Work order: Quote exactly the lines from the one with "You are a computer-use agent. 633x584 pixels." to the end of the data, both included; omit the pictures.

Study material:
*-*-*

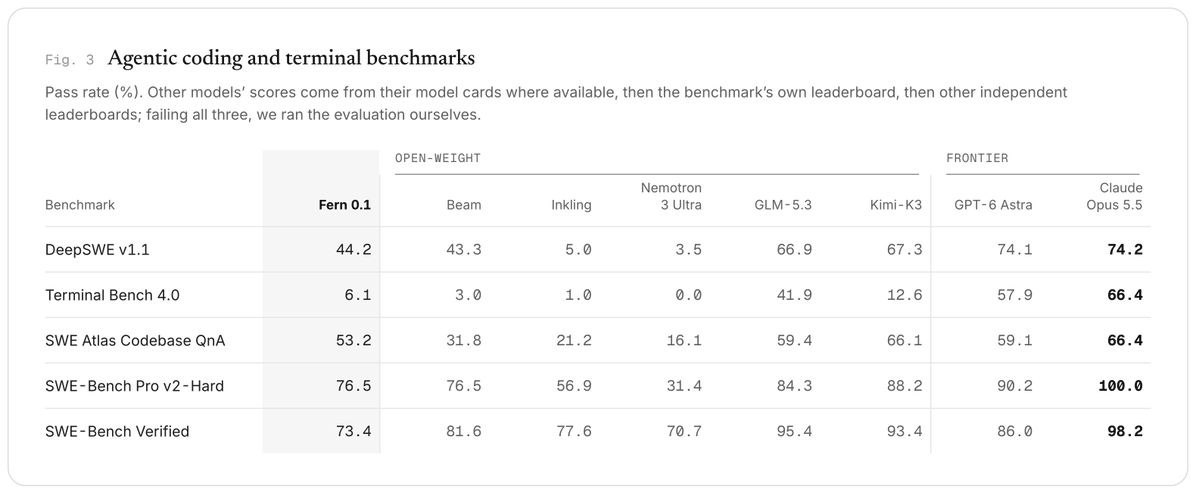Click the SWE-Bench Verified row label
The image size is (1199, 496).
coord(117,431)
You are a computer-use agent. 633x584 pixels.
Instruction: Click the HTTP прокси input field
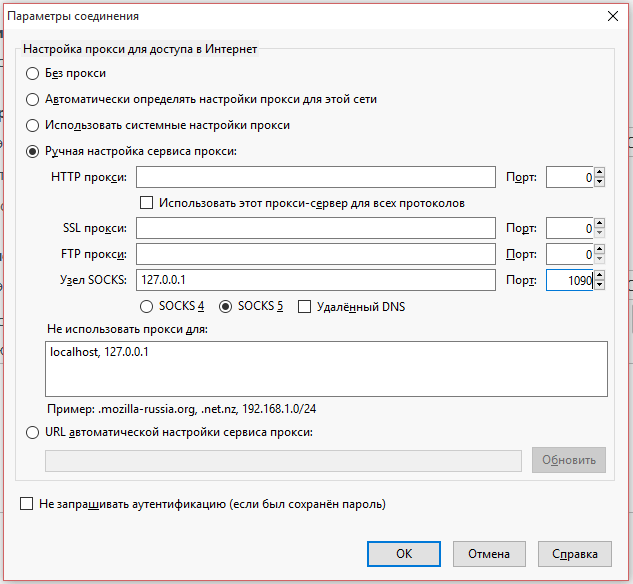(316, 177)
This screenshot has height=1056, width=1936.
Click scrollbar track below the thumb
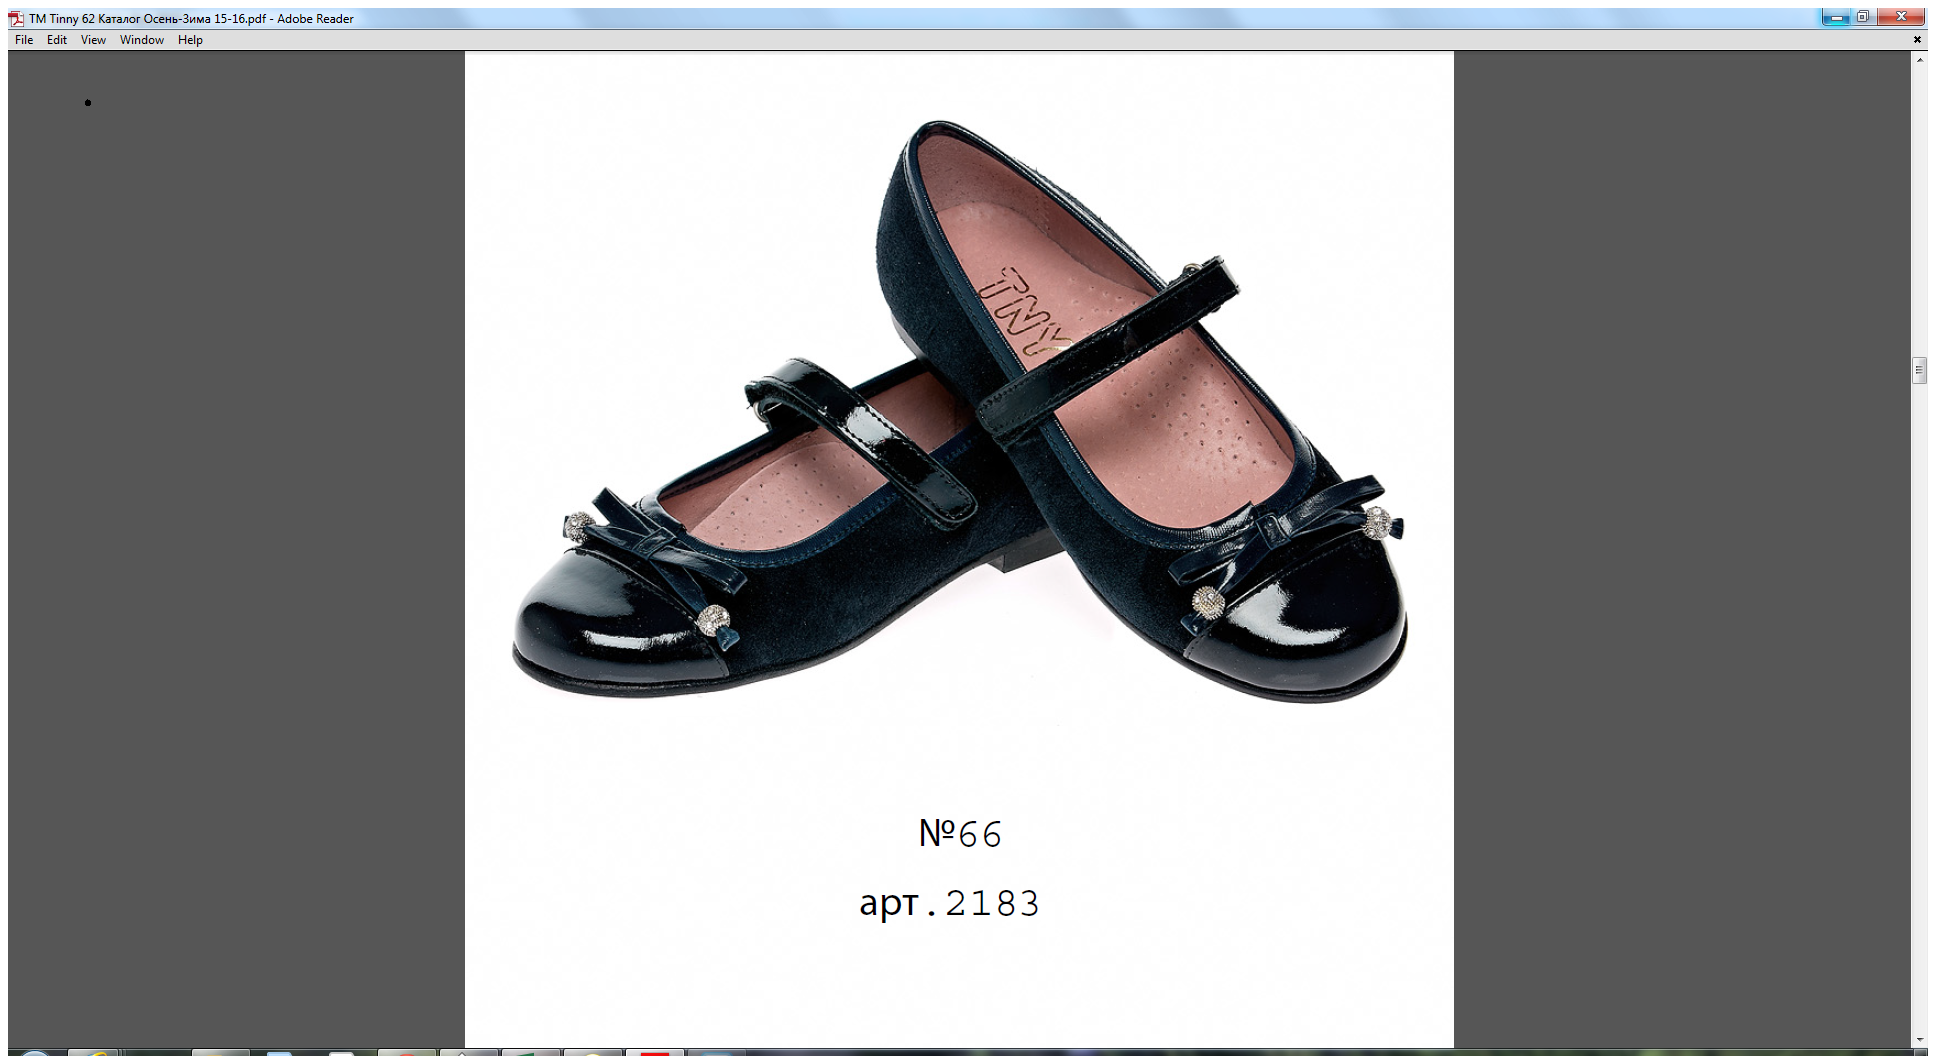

*-*-*

Result of the exercise:
You are a computer-use agent. 633x584 pixels.
Instruction: Click the HTTP прокси input field
(316, 177)
This screenshot has height=1056, width=1936.
Click scrollbar track below the thumb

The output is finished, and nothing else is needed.